I had an interesting experience on Tuesday. I went to work in the morning, and started rereading the scene I had written the day before. The scene had been fighting me, and I couldn’t figure out why. As I reread I suddenly realized that this particular professor wasn’t giving a standard lecture. He was reacting to a profound change that had occurred at this military academy, and that this was off the cuff. I went back and just subtly changed the emphasis and the focus. Most of the dialogue stayed exactly the same, but suddenly the scene came to life.
As I was writing I also realized that what I was doing was foreshadowing events that were going to happen in book 3. That made me jump up out of my chair and do a happy dance. I don’t think you can rely completely on your subconscious. I think you have to plot, but damn within the cracks around the plot you can let your subconscious work, and it will probably help you deepen and intensify your writing.
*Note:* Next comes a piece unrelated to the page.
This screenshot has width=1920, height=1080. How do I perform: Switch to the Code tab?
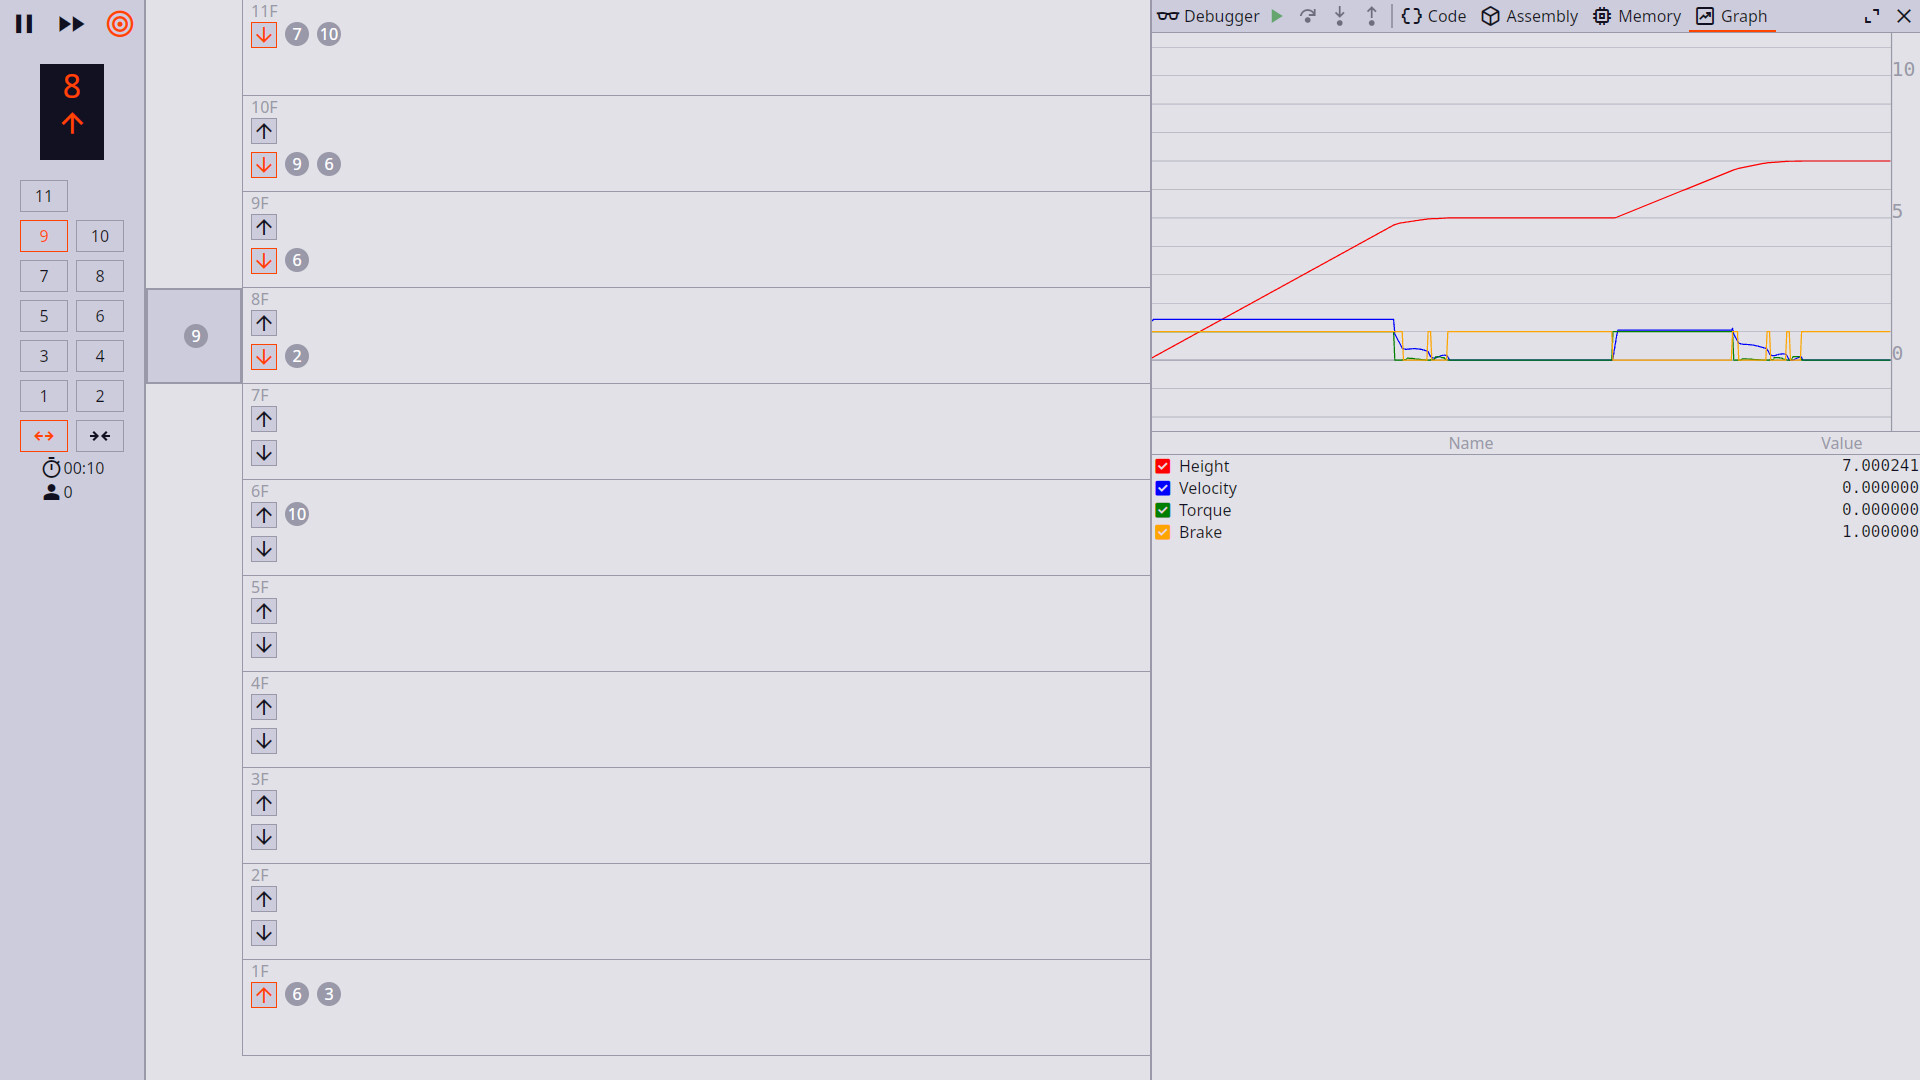[x=1433, y=16]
“Your subconscious knows *way* more than you do about writing.”
—Alexandra Sokoloff
I’m not sure I buy that. I think inspiration is great once you have a structure. If you try to just muddle along with only your subconscious and inspiration I think you either end up in a swamp or with a whole lot of great first three chapters of unfinished novels.
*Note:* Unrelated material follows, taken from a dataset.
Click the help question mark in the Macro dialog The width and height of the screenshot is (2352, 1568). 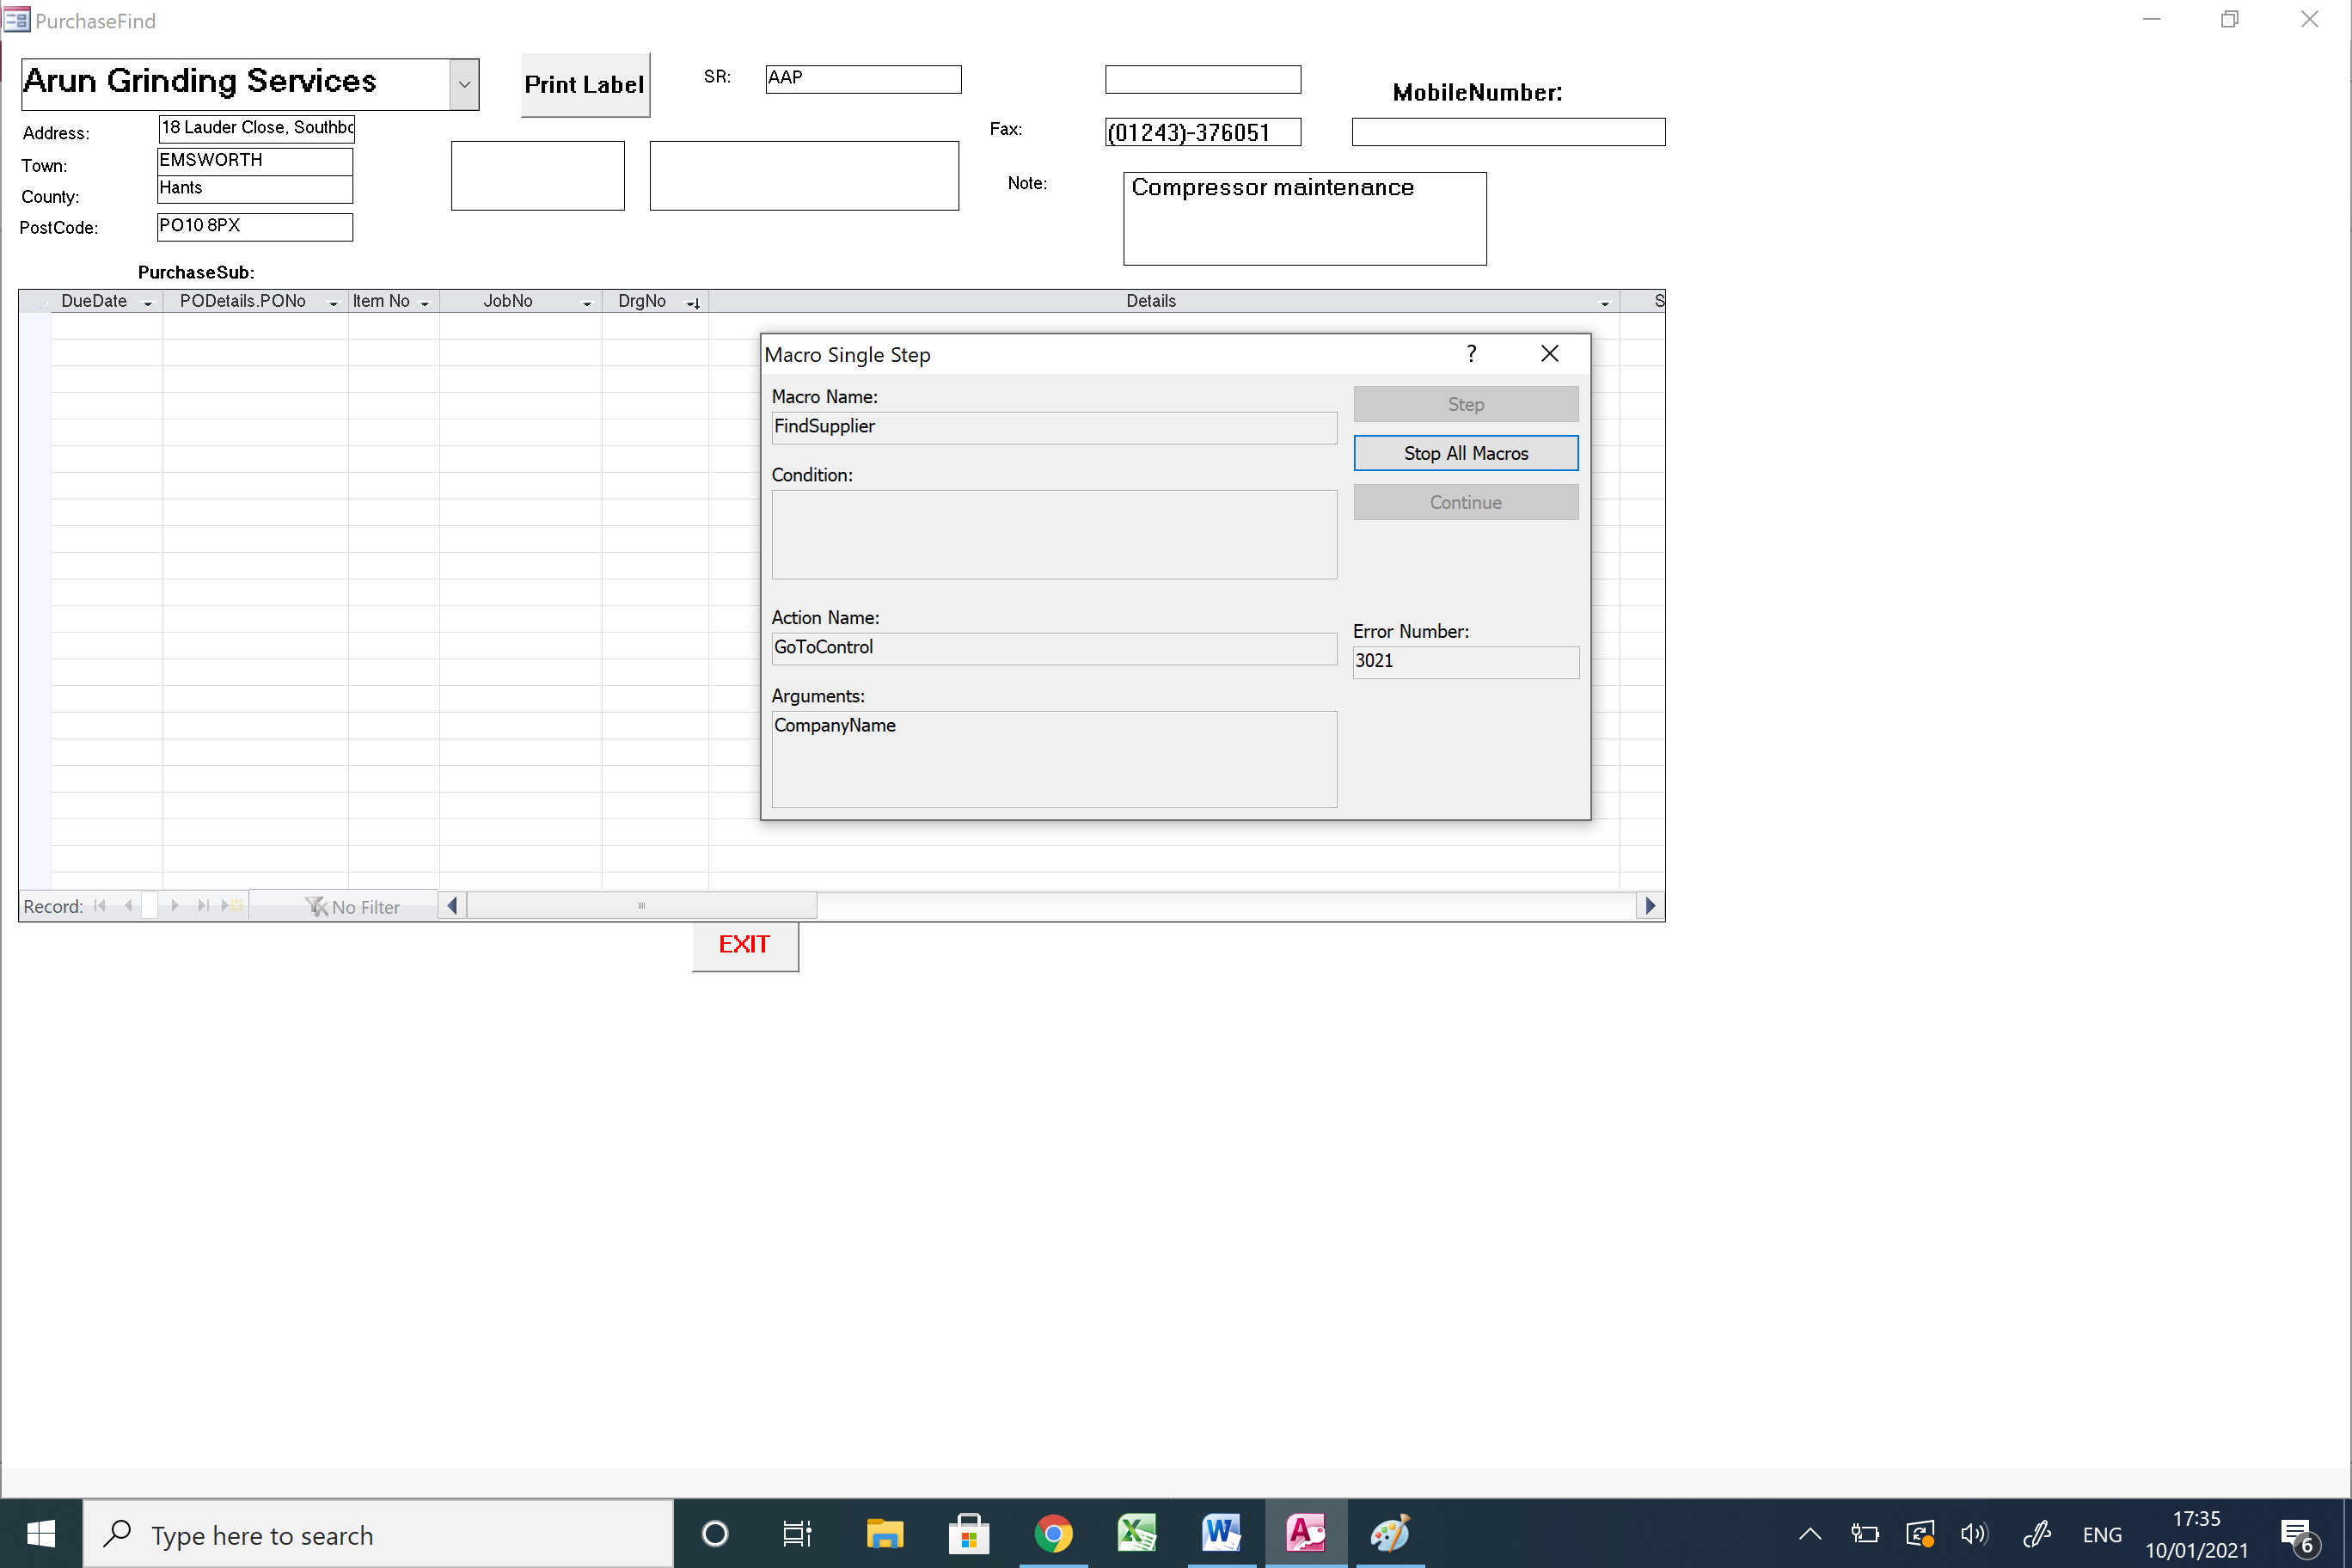(x=1471, y=354)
I had something like that happen too, just today. I’m working within an outline that simple couldn’t anticipate some of the logistical problems I’d face in the middle chapters of the book: my main character running into a brick wall, a couple of flabby and directionless chapters that “need to be there,” a handful of minor characters that weren’t pulling their weight. The whole thing was feeling limp, and it’s had me stuck in the mud for a couple of weeks now.
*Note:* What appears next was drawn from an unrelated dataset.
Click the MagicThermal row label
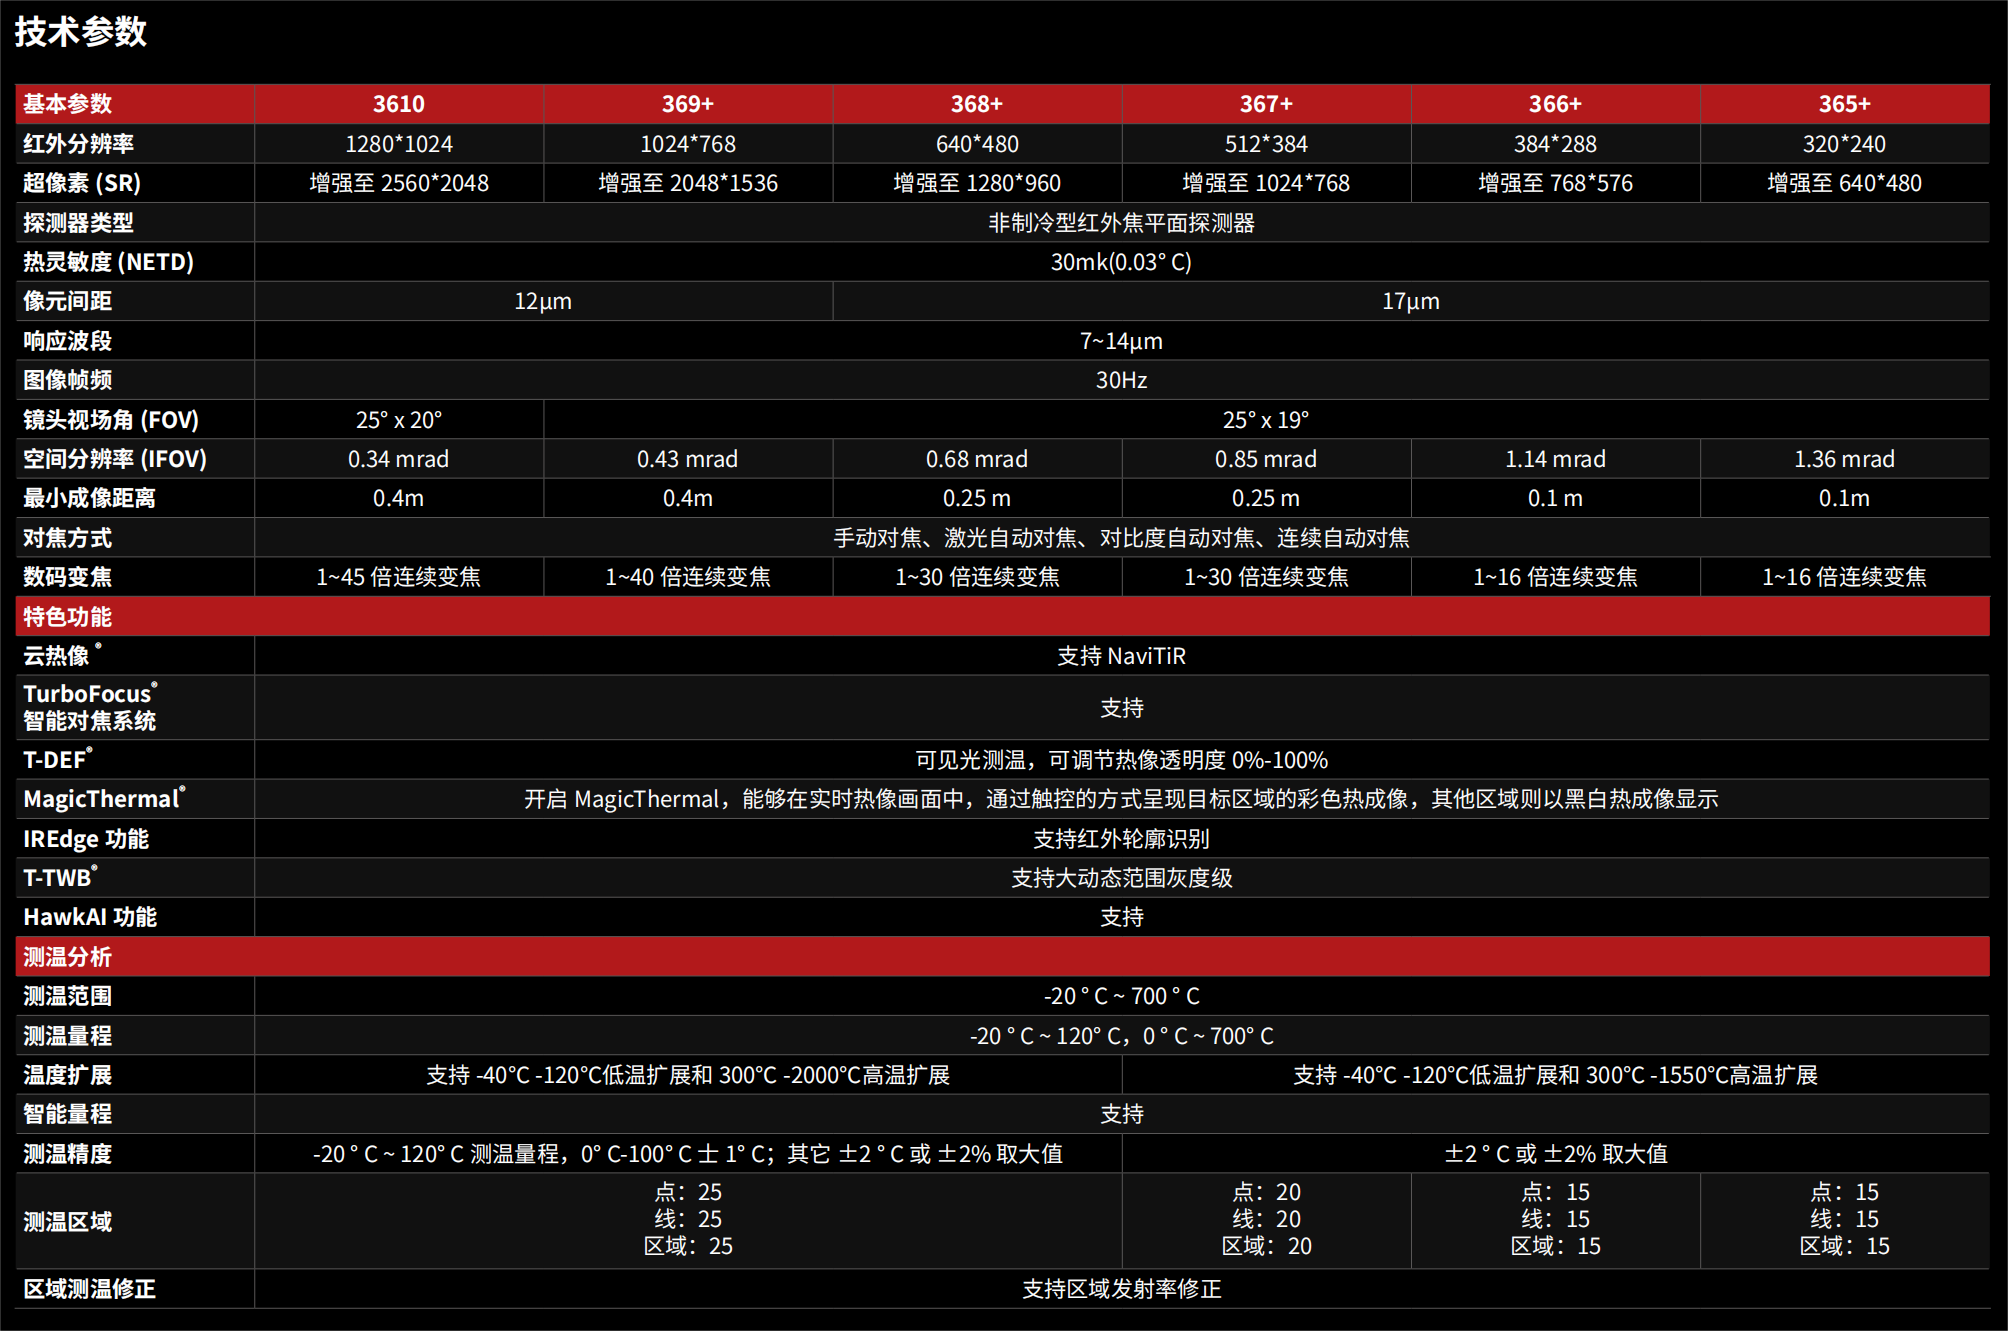(103, 799)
Then I’m out for a walk in the sunshine today, and three words pop into my head. Three little words that not only solve all of these problems at the same time, but serve to deepen the theme and set up the climax even better than I’d planned. Who knows where they came from! Happy dance? You bet. Such a great feeling.
I expect it was the walk. Physical activity is critical for good writing. When I’m stuck I go ride or work in the yard — anything that allows me to “get mass on a problem”. Usually by the end of the activity I’ve got the problem solved.